● What the task asks
The response must be the exact lines from the one that contains "Viewport: 1568px width, 485px" through the end of the material, with no pictures and no additional lines.

● Given information
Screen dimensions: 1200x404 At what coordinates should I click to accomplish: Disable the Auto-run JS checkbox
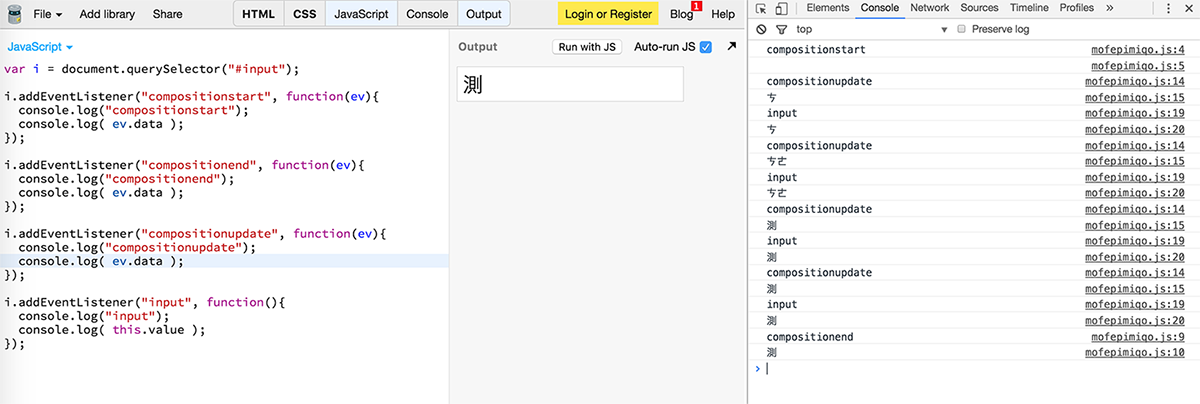[706, 47]
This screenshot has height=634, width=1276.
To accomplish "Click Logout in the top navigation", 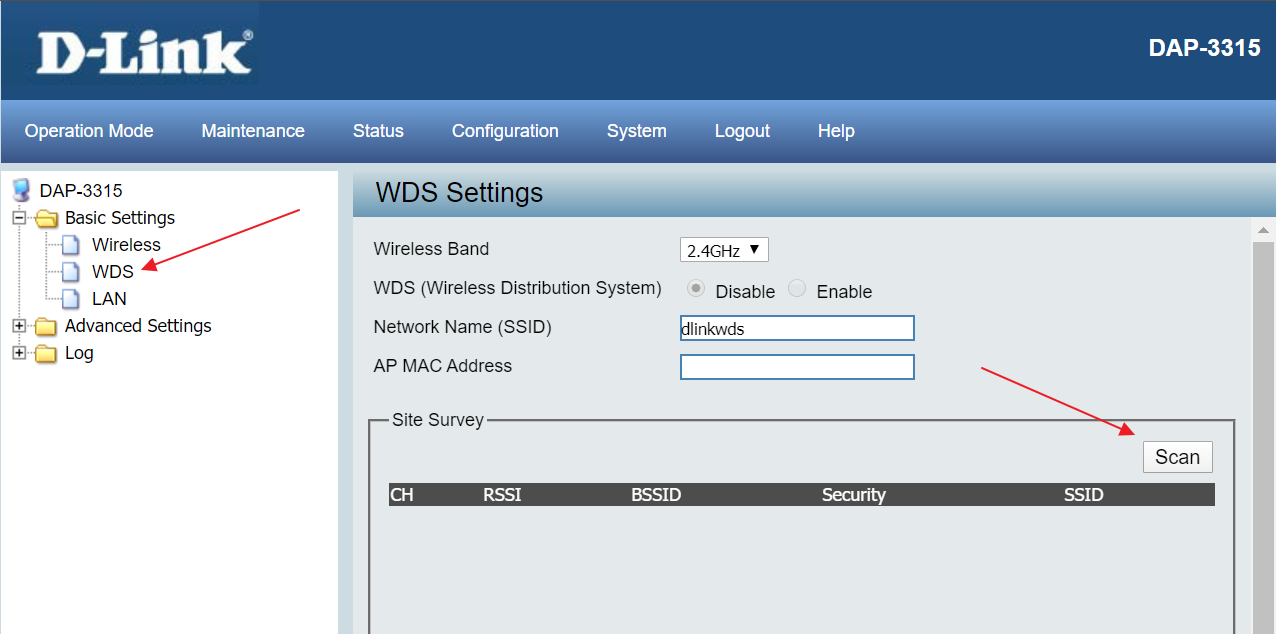I will click(742, 131).
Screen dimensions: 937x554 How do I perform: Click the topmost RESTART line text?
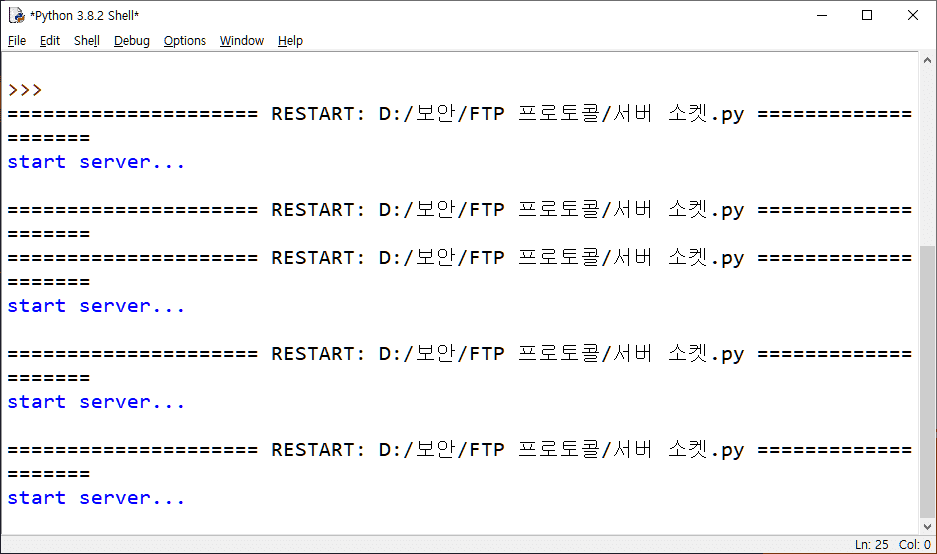460,114
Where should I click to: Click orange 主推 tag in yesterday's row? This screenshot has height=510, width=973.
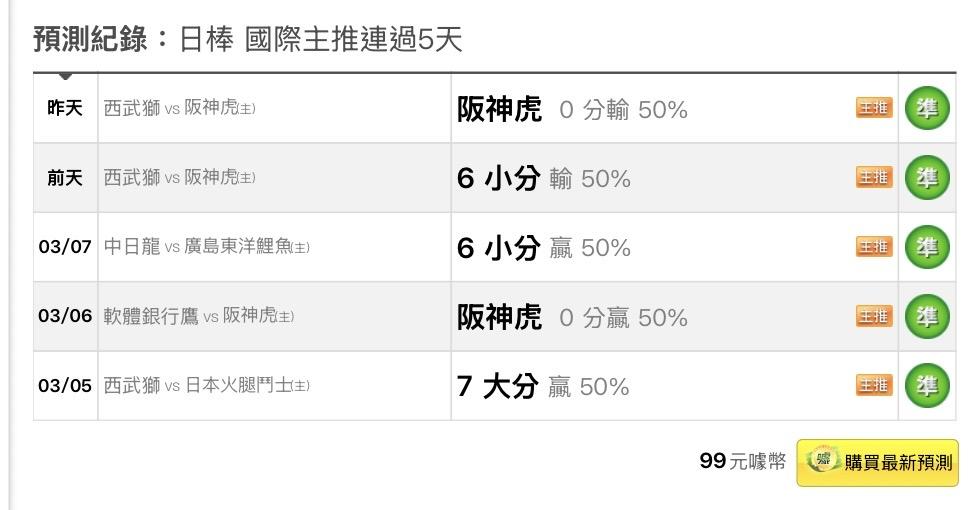tap(874, 109)
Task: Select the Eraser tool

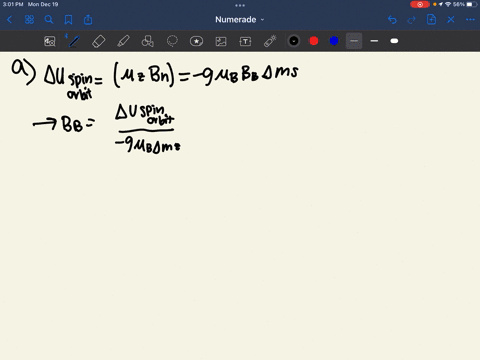Action: tap(99, 41)
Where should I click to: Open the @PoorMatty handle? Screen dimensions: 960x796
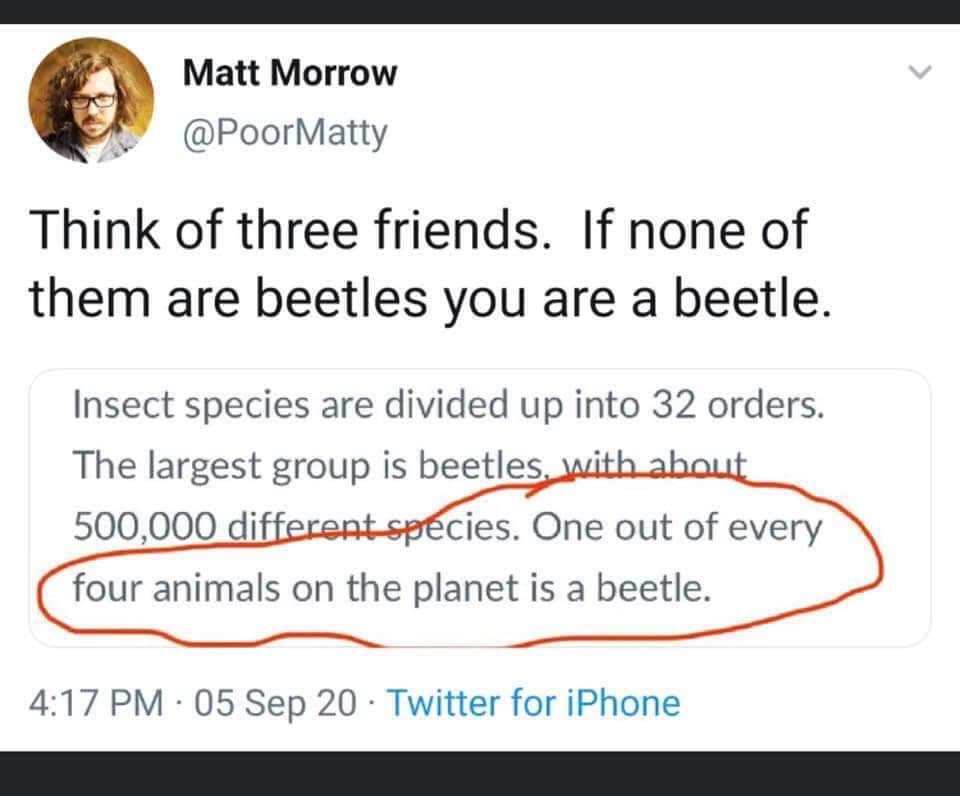285,131
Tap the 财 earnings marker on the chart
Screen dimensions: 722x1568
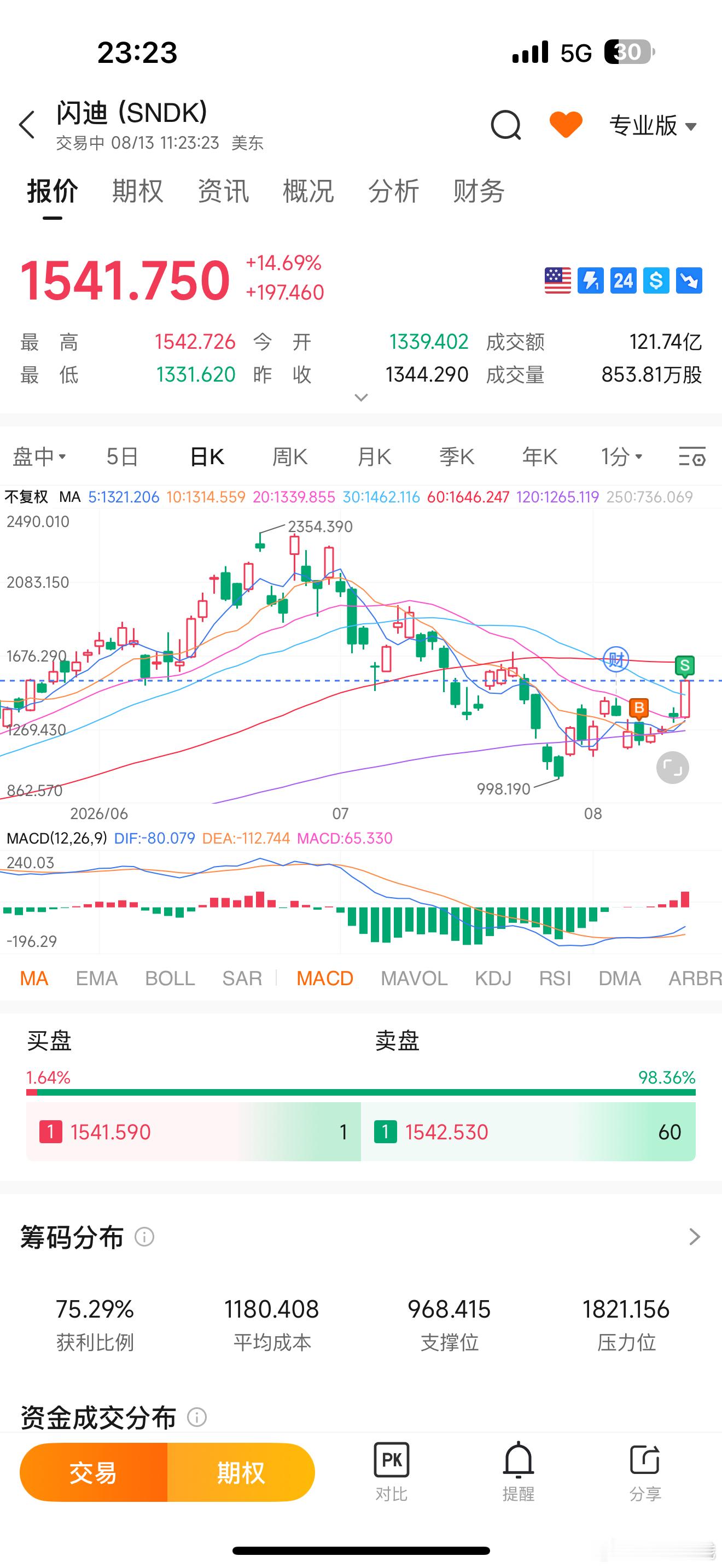(616, 659)
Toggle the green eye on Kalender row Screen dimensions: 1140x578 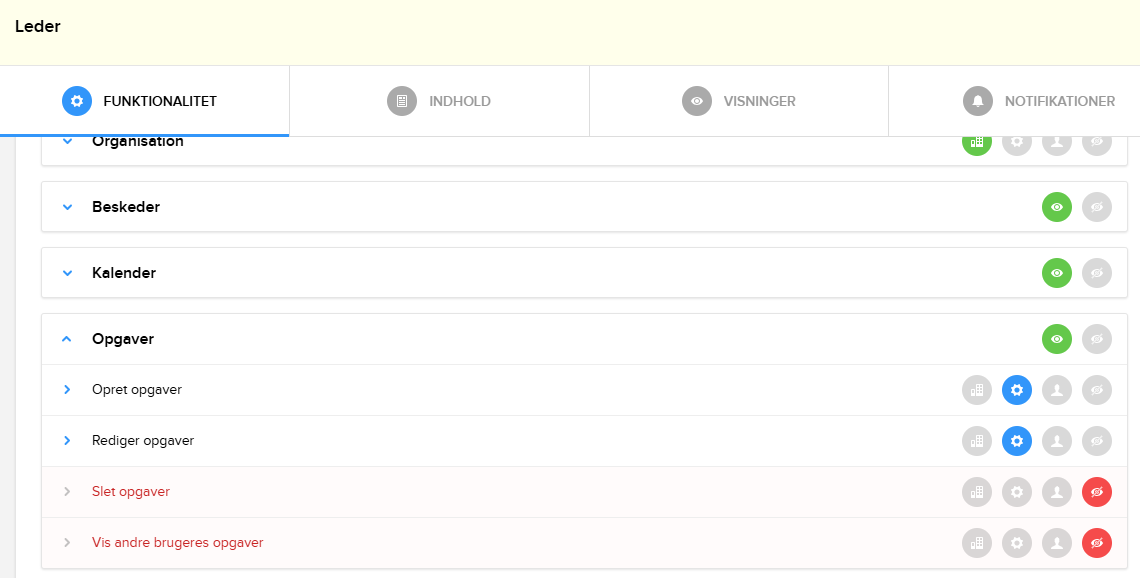tap(1057, 273)
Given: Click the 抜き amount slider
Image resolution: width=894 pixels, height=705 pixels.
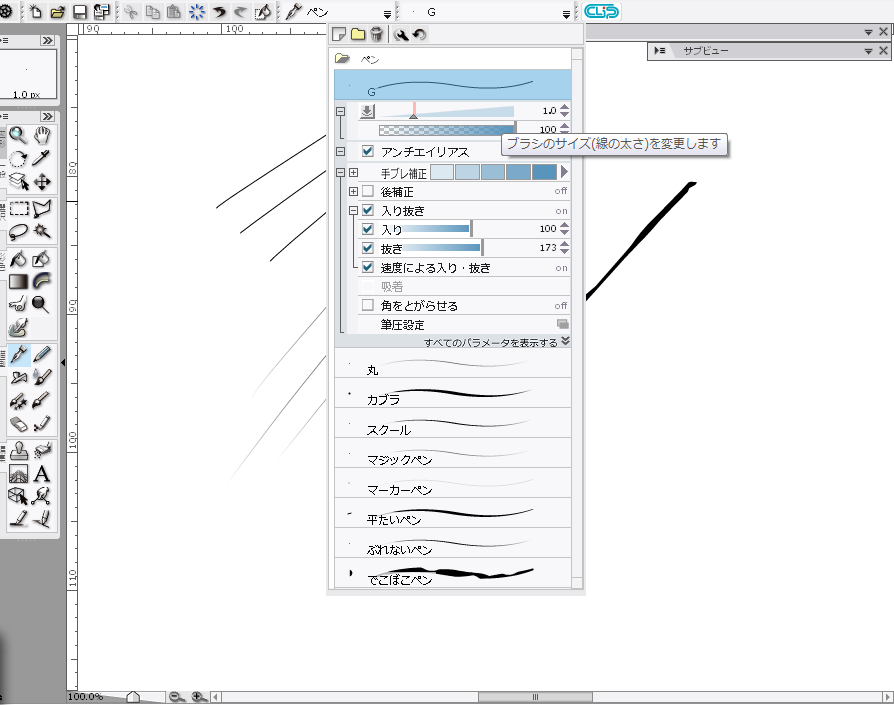Looking at the screenshot, I should click(x=442, y=248).
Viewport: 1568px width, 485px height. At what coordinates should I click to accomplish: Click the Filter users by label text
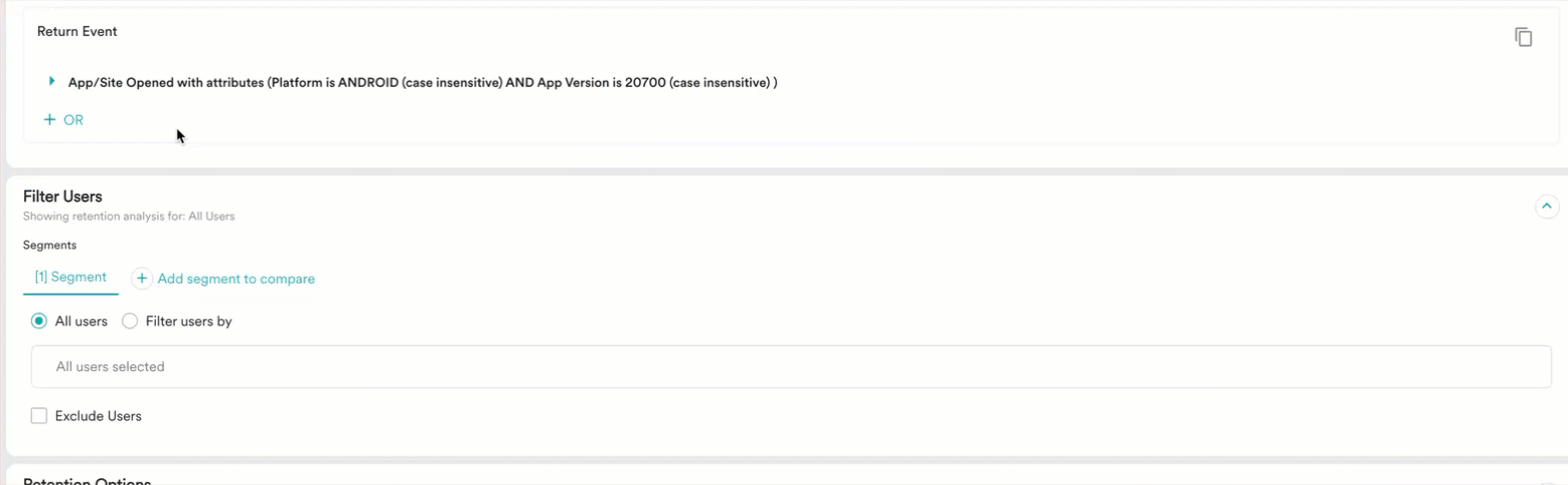pos(189,321)
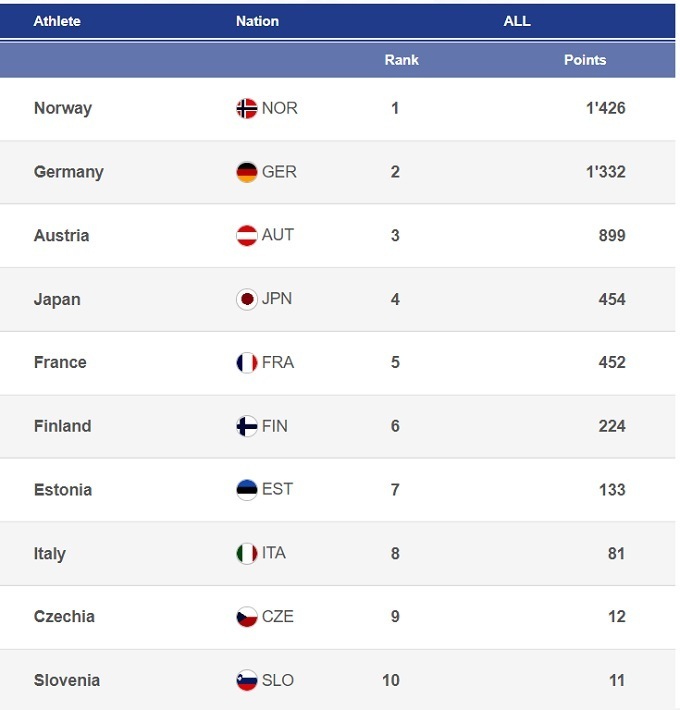Click the Czechia flag icon
The width and height of the screenshot is (680, 710).
pos(247,617)
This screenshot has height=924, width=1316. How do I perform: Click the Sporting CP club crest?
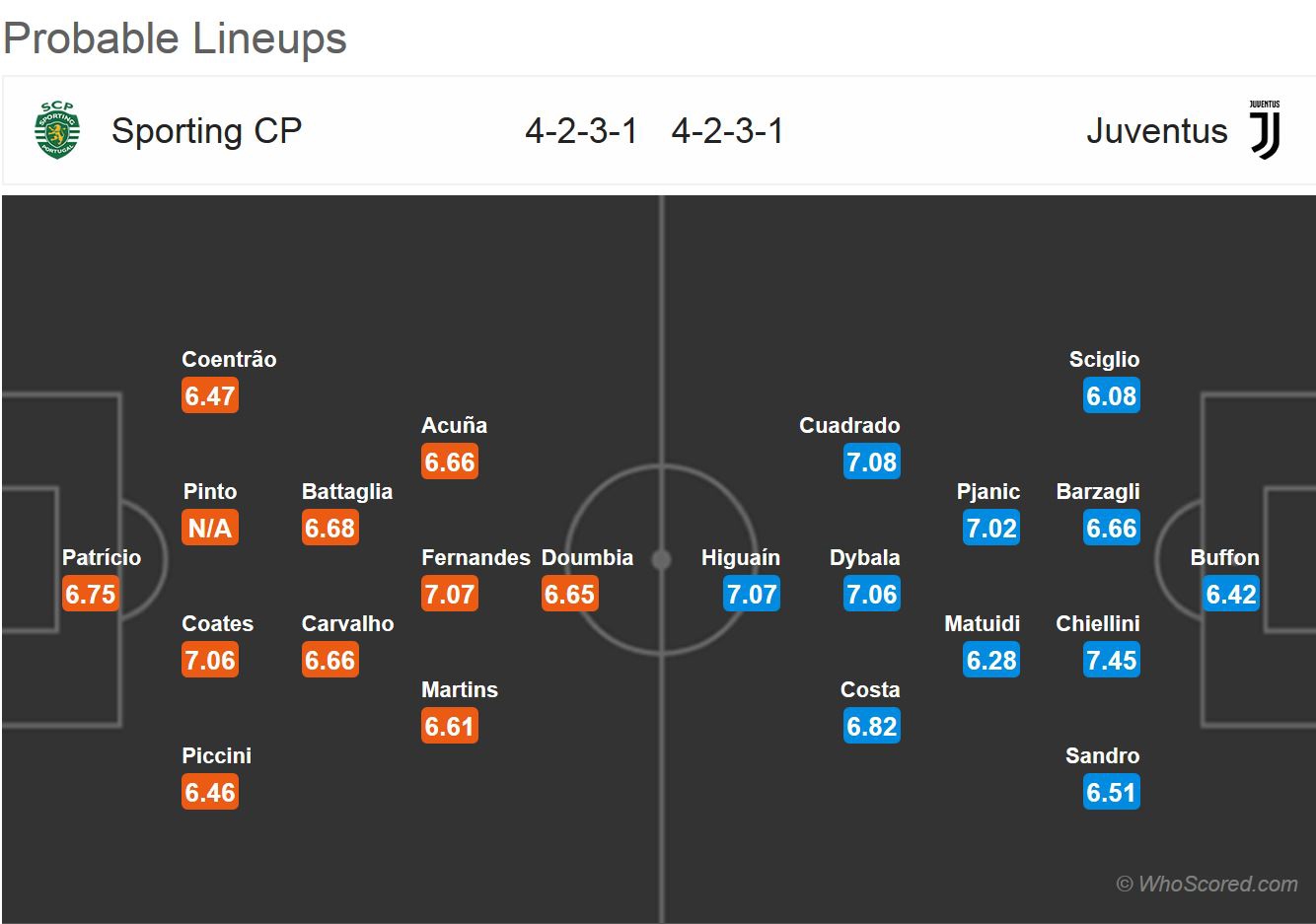pos(57,130)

● Expected answer
Viewport: 1568px width, 485px height. At what coordinates should I click to accomplish: Click the Filter users by label text
pos(189,321)
Click the Czechia flag icon
The width and height of the screenshot is (680, 710).
pos(247,617)
This screenshot has height=924, width=1316. How do I perform: Click the Sporting CP club crest?
pos(57,130)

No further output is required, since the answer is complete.